#### [Instructions to follow]
Quote the stretch of the PostgreSQL cursor message from "However, could you" through "PostgreSQL - right?" word for word.

#### [Document excerpt]
Thank you Andrew,

I agree the example is a bit confusing, anyway it's my fault... problem fixed.

However, could you please confirm that I can use the same name for a prepared 
statement and a server cursor?

This seems to work:

test1=> declare s1 cursor with hold for select * from dbit2;
test1=> open s1;
test1=> prepare s1 as select * from dbit2;  -- or PQprepare ( "s1" )
test1=> execute s1;

As these are different objects for PostgreSQL - right?

Seb


Andrew Dunstan wrote:
Sebastien FLAESCH wrote:
For SQL producing a result set:

  PQprepare(... "cu1", "DECLARE cu1 CURSOR WITH HOLD ..." );
  PQexecPrepared( ... "cu1" ... );  -- opens the cursor...
  PQexec( "FETCH NEXT FROM cu1 ..." ... );
  PQexec( "FETCH NEXT FROM cu1 ..." ... );
  PQexec( "FETCH NEXT FROM cu1 ..." ... );
PQexec( "CLOSE cu1" ); -- frees cursor resources (need to re-execute DECLARE)
  PQexecPrepared( ... "cu1" ... );  -- opens the cursor...
  PQexec( "FETCH NEXT FROM cu1 ..." ... );
  PQexec( "FETCH NEXT FROM cu1 ..." ... );
PQexec( "CLOSE cu1" ); -- frees cursor resources (need to re-execute DECLARE) PQexecPrepared( ... "cu1" ... ); -- Here I get error: [42P03][cursor "cu1" already exists]

I wonder why the second PQexecPrepare() executes and the third fails...

To make this work, I need to de-allocate the statement and re-prepare with PQprepare() ...

I will try to provide you with a little sample to reproduce, but wanted to post this early to let you known.


This example would be clearer if you used different names for the cursor and the prepared statement.

#### [Dataset extract]
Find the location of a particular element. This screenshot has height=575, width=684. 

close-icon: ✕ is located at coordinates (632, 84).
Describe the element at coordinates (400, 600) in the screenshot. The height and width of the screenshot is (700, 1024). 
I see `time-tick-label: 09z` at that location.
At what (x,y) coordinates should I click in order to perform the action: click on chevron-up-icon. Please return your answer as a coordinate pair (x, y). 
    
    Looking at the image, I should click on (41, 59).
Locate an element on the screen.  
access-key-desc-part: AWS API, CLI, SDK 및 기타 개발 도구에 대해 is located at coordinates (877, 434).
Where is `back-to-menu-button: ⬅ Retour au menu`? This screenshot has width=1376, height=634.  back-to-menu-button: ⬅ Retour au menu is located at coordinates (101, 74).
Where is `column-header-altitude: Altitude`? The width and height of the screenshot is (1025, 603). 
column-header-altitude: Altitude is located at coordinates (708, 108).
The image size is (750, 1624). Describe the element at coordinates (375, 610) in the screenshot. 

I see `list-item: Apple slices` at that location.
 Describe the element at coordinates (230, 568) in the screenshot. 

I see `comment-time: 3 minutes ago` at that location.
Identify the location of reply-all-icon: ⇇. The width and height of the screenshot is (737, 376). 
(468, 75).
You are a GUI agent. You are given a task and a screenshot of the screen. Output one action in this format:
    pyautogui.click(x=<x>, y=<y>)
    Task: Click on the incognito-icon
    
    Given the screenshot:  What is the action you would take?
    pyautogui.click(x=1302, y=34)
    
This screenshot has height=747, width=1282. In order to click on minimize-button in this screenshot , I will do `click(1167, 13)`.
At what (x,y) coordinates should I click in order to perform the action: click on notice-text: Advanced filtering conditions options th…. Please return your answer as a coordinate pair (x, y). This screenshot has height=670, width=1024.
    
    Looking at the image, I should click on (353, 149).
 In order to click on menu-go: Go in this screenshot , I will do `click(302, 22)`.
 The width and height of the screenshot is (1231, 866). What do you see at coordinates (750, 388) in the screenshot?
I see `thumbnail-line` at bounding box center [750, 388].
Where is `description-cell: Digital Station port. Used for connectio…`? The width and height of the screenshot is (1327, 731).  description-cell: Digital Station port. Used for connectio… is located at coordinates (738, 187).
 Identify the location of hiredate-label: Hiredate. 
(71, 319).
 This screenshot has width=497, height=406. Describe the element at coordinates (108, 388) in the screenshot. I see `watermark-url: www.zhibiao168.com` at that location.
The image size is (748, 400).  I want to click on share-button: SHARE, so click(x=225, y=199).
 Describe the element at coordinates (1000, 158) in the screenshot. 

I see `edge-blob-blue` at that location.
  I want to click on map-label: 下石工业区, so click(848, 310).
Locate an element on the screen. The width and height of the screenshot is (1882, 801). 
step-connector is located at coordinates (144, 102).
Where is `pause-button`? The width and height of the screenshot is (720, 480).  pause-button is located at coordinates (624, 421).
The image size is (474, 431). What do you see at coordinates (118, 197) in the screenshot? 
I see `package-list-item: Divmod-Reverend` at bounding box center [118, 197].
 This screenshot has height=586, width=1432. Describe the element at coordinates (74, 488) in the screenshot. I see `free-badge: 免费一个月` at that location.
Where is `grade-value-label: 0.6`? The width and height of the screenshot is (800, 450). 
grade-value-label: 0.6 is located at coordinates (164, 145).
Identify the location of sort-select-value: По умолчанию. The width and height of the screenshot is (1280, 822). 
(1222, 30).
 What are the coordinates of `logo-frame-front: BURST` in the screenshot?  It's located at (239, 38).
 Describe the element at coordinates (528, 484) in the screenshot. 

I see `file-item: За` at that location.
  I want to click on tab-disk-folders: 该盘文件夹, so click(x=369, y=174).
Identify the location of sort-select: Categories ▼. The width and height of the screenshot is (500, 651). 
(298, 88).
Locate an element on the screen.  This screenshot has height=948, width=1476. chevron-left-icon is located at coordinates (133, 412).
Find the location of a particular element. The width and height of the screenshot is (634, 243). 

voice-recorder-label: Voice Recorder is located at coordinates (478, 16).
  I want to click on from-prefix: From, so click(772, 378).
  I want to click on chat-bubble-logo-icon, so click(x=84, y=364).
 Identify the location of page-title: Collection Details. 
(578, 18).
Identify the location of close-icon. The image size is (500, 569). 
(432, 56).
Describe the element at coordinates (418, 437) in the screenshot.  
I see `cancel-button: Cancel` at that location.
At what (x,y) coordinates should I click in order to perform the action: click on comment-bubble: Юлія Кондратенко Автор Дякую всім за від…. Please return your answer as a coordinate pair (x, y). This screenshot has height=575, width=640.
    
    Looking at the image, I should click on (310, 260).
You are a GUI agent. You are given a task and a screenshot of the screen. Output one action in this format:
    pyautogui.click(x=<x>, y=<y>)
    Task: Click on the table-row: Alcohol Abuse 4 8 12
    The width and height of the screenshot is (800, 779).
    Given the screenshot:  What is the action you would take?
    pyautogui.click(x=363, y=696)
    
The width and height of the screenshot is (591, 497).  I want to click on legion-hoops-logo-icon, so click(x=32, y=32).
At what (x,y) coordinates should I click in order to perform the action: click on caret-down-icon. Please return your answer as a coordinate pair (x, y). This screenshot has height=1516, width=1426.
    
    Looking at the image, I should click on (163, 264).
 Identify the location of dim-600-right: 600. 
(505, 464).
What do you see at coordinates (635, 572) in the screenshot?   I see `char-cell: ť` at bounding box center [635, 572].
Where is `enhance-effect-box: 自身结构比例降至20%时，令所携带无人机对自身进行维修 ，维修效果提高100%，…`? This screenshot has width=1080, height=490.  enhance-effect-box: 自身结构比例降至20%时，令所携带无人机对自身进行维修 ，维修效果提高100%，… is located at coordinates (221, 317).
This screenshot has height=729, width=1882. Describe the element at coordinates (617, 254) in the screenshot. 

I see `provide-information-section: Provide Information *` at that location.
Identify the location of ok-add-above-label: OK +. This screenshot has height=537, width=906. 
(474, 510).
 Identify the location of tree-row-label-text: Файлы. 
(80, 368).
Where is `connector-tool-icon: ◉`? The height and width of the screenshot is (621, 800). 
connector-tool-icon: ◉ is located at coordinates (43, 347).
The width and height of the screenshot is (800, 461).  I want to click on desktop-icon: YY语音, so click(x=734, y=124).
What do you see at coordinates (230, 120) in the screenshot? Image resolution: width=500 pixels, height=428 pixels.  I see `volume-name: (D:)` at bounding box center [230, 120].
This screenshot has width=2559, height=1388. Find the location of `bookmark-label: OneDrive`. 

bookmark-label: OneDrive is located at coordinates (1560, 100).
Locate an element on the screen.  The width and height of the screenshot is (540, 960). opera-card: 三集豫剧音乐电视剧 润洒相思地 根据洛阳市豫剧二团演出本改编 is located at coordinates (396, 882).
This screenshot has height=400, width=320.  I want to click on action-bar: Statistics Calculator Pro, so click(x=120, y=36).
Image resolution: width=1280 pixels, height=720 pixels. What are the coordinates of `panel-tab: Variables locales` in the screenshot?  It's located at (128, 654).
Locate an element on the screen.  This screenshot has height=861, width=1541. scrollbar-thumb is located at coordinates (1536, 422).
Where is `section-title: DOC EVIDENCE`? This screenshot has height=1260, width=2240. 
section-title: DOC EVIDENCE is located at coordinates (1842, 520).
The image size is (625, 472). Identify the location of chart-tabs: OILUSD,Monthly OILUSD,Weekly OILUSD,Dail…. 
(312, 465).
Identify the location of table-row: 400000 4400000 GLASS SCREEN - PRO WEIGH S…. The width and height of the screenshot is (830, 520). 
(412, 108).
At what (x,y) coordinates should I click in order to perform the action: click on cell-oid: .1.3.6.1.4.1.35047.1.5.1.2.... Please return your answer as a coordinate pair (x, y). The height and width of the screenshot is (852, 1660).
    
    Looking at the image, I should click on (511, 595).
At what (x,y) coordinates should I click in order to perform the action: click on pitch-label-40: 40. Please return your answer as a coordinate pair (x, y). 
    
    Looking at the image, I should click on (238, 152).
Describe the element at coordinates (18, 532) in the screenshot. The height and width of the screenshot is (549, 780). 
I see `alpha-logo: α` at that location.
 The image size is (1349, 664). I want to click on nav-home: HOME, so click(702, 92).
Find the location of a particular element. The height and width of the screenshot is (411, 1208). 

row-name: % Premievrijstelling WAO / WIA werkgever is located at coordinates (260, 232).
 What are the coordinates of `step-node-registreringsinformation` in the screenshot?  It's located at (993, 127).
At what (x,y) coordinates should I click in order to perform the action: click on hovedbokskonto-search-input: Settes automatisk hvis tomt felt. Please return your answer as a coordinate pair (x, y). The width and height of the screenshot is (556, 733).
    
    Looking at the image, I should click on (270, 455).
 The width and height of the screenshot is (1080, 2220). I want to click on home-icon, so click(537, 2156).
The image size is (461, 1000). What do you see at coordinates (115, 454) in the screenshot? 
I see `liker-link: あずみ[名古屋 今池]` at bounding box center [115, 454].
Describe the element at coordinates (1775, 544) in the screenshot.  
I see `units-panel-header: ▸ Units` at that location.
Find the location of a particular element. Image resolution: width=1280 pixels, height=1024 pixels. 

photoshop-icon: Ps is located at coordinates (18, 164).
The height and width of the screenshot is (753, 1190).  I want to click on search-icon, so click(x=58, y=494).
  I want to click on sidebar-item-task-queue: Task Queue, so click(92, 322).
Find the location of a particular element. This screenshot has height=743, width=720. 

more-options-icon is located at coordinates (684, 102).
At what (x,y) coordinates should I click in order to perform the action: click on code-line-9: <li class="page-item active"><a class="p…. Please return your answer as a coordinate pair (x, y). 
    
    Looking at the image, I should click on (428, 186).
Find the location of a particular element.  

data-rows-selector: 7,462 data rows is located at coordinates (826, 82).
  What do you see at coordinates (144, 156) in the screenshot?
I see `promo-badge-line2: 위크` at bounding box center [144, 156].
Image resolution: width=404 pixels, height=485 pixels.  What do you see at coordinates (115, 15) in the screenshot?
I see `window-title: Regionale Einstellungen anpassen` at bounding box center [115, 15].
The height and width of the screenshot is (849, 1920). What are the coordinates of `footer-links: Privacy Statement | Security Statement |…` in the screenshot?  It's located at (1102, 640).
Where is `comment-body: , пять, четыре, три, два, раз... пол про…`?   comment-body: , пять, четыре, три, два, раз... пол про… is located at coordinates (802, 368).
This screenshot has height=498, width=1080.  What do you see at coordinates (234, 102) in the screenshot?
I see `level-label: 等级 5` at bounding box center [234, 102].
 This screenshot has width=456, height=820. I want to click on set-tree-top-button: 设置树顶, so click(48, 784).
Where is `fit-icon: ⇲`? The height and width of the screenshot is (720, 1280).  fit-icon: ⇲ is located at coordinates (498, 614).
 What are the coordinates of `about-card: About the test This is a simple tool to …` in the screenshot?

#### [Exercise answer]
However, could you please confirm that I can use the same name for a prepared 
statement and a server cursor?

This seems to work:

test1=> declare s1 cursor with hold for select * from dbit2;
test1=> open s1;
test1=> prepare s1 as select * from dbit2;  -- or PQprepare ( "s1" )
test1=> execute s1;

As these are different objects for PostgreSQL - right?